Member of the Michigan House of Representatives from the 75th district
- In office January 1, 2007 – December 31, 2010
- Preceded by: Jerry Kooiman
- Succeeded by: Brandon Dillon

Personal details
- Born: February 14, 1954 (age 72) Grand Rapids
- Party: Democratic
- Spouse: Betty Dean

= Robert Dean (Michigan politician) =

American politician (born 1954)

Robert Dean (born February 14, 1954) is a politician from the state of Michigan. He is a former member of the Michigan House of Representatives. His district was in the eastern portion of the city of Grand Rapids. He is a Democrat.

==Early life==
Dean graduated from Grand Rapids Central High School in 1972. Dean worked for Interstate Brands Corporation in Grand Rapids, where he also was an American Federation of Labor and Congress of Industrial Organizations union member for nine years. In 1990 he was elected to the Grand Rapids Public School Board, where he served until 1997.

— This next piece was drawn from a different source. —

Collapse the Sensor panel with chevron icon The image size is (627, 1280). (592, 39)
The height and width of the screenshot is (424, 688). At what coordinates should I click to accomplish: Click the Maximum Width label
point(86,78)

In 1999, Dean was elected City Commissioner where he served until 2006, when he resigned to run for the State House.

==Political career==
Dean filed to run for the 75th district in early 2006. Popular Rep. Jerry Kooiman did not run for re-election due to term-limits. Dean had little primary opposition. In the general election, Dean faced off against Republican Tim Doyle. It was one of the most closely watched races in Michigan. Dean won by only 1,500 votes. In the House, Dean sat on the Commerce, Education, Families and Children's Services, and Military and Veterans Affairs and Homeland Security Committees.

He unsuccessfully ran in the 2015 Grand Rapids mayoral election.

==Personal==
In 1980, Dean founded the New Life Church of God in Christ, and has been its Pastor for the past 30 years. Dean has been married to Betty Dean for 35 years and has two children and five grandchildren.